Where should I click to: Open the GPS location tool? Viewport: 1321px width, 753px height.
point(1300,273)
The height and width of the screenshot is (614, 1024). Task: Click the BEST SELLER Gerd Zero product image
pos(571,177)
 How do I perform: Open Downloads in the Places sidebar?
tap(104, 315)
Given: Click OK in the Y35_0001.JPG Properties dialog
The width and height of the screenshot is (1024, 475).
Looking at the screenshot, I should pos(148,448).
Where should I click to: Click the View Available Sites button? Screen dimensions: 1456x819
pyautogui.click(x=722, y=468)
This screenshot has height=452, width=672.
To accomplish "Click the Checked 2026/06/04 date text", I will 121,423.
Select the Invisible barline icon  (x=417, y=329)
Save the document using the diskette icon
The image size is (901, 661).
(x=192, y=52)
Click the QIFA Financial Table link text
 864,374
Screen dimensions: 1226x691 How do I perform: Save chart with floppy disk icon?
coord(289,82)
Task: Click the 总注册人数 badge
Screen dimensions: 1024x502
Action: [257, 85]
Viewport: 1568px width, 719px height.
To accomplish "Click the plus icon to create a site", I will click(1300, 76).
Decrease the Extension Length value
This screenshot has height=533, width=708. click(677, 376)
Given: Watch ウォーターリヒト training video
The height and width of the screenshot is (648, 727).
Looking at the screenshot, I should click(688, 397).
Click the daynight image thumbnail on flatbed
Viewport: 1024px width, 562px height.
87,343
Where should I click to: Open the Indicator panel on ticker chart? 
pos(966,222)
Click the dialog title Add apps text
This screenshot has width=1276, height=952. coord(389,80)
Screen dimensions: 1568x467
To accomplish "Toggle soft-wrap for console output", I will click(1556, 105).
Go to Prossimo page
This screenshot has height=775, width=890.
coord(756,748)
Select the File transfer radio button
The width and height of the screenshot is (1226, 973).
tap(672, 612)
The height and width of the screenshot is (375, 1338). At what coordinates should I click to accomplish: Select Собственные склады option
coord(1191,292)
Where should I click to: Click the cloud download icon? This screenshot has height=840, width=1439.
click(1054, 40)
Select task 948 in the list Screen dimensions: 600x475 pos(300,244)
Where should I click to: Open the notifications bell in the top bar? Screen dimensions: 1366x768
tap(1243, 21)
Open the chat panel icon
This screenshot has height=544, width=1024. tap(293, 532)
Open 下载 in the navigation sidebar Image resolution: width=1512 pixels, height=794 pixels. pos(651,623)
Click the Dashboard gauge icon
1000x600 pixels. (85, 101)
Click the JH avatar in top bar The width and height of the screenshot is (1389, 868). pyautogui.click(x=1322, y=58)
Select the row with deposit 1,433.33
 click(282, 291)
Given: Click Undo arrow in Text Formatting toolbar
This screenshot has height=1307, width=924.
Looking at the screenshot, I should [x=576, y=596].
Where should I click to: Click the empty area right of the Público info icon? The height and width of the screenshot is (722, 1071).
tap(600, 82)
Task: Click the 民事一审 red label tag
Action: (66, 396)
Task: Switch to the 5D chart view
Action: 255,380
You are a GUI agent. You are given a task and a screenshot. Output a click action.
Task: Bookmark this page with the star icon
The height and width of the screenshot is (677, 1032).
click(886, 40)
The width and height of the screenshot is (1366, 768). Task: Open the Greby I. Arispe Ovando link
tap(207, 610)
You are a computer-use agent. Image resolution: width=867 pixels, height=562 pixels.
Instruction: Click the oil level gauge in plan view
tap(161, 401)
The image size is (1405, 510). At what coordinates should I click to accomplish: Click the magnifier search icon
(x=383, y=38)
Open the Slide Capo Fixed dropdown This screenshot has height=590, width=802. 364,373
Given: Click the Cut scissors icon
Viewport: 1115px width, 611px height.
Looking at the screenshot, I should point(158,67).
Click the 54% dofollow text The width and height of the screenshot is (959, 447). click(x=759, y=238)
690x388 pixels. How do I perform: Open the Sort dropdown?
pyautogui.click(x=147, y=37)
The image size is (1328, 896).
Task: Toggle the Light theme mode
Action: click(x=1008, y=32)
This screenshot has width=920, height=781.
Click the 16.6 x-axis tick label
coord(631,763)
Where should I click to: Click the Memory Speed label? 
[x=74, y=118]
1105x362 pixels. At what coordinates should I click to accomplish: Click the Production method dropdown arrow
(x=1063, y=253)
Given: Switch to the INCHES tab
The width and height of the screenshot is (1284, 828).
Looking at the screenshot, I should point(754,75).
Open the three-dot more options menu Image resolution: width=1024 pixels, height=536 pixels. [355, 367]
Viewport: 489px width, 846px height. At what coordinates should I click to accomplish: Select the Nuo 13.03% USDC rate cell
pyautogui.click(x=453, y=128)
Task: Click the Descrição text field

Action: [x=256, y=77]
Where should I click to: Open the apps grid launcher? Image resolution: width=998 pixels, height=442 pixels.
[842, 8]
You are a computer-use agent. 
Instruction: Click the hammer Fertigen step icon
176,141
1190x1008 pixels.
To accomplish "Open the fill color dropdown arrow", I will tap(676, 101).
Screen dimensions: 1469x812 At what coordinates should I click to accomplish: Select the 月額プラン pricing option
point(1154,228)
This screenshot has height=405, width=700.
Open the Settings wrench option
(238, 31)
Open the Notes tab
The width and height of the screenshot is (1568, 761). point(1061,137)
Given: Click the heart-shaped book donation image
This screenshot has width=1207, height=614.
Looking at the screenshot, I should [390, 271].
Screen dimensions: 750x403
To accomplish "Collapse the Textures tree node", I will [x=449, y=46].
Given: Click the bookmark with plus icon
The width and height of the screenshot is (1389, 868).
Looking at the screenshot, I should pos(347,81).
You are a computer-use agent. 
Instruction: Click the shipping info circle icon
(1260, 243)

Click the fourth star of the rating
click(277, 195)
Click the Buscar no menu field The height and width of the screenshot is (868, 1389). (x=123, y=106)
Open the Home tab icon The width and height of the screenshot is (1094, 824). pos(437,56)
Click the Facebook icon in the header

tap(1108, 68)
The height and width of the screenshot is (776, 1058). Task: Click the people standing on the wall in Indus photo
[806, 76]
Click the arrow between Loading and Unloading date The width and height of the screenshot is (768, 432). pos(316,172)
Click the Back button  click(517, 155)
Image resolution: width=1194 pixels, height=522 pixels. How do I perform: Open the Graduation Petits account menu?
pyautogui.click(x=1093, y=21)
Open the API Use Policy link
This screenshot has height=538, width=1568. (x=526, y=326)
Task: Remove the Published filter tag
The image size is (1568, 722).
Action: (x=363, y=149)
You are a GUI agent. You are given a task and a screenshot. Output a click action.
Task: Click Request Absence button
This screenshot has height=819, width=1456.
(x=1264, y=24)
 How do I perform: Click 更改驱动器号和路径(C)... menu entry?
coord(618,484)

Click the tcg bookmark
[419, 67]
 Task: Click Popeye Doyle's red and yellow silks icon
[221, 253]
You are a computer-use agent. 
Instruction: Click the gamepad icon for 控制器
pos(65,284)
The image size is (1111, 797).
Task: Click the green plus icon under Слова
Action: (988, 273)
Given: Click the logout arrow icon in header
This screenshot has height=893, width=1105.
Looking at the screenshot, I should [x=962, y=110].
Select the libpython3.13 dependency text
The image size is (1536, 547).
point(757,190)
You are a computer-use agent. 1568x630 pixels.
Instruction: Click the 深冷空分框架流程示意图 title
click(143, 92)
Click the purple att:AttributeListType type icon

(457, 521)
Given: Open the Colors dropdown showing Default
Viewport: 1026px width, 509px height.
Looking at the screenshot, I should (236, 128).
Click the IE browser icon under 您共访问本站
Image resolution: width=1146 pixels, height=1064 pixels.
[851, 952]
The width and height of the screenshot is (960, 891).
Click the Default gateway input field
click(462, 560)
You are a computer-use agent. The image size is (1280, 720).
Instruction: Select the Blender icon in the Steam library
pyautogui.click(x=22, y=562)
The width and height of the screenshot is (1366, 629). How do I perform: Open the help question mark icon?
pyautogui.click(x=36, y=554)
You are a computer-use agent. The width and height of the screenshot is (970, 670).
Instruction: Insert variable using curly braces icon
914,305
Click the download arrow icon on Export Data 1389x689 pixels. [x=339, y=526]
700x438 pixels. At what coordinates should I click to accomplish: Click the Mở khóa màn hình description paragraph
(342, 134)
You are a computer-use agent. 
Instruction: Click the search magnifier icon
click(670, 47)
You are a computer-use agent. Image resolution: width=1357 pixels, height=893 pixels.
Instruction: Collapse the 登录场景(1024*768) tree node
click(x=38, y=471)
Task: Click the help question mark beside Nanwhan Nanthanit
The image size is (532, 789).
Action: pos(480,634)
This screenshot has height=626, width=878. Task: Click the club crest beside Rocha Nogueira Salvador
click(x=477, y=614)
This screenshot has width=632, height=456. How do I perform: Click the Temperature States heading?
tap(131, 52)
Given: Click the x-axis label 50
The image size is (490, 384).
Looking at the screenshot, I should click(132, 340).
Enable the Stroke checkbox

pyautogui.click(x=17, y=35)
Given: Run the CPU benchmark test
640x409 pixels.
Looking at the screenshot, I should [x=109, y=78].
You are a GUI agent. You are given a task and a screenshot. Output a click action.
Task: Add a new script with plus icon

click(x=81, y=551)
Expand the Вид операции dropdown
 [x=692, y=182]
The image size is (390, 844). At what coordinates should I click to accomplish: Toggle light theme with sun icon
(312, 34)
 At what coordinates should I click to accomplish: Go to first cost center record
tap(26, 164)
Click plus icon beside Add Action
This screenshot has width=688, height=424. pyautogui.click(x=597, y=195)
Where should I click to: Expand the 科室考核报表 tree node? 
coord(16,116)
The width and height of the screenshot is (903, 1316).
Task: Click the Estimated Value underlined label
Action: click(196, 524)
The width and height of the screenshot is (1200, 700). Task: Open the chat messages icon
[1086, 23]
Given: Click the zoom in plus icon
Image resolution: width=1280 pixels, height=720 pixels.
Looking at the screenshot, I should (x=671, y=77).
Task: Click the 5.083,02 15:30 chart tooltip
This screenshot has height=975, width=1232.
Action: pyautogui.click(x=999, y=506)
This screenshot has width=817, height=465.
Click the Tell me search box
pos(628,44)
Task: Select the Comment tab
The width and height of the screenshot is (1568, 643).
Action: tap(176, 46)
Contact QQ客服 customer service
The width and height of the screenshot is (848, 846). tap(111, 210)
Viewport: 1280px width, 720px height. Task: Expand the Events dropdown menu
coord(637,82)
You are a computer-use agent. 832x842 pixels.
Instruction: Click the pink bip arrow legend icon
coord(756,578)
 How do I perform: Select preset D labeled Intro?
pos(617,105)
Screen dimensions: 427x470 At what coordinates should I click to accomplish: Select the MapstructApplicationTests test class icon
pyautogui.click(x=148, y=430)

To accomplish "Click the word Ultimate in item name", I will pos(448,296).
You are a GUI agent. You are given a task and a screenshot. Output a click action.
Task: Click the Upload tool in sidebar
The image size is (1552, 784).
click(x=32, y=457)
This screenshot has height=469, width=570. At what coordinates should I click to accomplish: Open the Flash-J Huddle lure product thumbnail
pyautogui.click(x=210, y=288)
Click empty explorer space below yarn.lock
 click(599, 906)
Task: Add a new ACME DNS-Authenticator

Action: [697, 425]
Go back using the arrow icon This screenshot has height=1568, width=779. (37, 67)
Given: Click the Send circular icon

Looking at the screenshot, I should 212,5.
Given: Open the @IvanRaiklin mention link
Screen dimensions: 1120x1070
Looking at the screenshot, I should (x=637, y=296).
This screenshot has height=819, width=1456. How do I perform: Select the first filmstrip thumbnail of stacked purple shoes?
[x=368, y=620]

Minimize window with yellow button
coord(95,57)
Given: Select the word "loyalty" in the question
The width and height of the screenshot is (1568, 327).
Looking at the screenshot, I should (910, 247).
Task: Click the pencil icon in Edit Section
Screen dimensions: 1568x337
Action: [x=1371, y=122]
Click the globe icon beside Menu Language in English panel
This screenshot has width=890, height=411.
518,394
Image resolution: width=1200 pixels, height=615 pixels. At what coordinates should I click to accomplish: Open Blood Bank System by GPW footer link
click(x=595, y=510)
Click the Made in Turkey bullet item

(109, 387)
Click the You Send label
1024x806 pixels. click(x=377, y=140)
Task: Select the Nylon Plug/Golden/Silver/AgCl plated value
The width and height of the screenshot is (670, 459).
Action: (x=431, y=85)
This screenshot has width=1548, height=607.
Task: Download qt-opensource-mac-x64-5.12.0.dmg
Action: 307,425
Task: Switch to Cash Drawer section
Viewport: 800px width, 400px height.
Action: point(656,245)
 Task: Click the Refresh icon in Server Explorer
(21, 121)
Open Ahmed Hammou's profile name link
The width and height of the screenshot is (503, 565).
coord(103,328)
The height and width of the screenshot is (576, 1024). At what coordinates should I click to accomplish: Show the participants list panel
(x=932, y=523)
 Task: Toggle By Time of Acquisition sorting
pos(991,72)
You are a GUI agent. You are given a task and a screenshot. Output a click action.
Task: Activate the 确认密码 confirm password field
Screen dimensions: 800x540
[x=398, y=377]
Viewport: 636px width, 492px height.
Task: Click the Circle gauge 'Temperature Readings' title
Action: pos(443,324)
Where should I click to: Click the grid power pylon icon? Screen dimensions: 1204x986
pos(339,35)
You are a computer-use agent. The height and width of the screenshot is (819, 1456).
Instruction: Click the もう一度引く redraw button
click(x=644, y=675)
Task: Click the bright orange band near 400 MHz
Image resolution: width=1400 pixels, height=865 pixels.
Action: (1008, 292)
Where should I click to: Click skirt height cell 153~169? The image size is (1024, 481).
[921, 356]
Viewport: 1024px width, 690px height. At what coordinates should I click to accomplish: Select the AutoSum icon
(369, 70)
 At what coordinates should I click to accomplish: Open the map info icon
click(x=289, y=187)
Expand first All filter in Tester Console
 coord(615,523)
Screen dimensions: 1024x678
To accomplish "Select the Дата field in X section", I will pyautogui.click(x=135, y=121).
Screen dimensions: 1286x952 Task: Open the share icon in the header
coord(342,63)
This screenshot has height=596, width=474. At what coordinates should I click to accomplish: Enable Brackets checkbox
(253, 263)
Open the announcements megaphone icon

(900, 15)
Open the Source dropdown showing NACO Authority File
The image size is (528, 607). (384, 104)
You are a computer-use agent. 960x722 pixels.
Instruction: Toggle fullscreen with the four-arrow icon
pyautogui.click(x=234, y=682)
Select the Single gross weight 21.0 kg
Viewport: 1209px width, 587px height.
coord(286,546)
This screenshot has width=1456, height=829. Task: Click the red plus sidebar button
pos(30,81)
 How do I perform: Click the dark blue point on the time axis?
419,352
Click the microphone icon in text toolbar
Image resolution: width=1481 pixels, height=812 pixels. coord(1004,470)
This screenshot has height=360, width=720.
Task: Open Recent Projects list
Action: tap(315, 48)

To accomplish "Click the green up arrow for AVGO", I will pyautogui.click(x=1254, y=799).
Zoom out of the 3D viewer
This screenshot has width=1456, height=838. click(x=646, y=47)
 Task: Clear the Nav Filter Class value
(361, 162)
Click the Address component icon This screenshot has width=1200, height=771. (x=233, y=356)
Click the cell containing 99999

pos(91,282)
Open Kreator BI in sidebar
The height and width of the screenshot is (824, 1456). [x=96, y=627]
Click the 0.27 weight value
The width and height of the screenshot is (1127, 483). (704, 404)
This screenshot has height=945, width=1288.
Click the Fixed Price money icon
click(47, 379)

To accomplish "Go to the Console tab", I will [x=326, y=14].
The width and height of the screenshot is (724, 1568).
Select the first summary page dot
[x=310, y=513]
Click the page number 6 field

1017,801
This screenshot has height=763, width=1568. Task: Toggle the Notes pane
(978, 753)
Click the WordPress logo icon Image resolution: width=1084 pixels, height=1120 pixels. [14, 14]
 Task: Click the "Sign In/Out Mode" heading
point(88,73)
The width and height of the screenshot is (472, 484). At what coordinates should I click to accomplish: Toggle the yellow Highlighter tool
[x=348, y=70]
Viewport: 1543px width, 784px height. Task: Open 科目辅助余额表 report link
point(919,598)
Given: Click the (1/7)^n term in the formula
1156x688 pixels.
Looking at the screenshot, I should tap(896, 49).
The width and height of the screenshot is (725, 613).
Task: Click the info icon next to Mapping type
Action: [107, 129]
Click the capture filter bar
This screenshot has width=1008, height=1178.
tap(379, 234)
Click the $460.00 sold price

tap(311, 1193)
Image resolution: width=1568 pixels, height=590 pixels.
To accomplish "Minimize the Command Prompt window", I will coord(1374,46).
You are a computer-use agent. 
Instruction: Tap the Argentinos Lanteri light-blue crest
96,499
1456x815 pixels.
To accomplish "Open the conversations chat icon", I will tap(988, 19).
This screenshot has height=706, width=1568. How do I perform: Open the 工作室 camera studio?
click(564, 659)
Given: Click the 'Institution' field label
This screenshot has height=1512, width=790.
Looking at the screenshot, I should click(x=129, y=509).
================================
EXERCISE: Write out exactly the final stretch of the listing above, beginning at the line that contains "Instruction: Tap the" and ending at its last line, with nothing added.

TASK OUTPUT:
Instruction: Tap the Argentinos Lanteri light-blue crest
96,499
1456x815 pixels.
To accomplish "Open the conversations chat icon", I will tap(988, 19).
This screenshot has height=706, width=1568. How do I perform: Open the 工作室 camera studio?
click(564, 659)
Given: Click the 'Institution' field label
This screenshot has height=1512, width=790.
Looking at the screenshot, I should click(x=129, y=509).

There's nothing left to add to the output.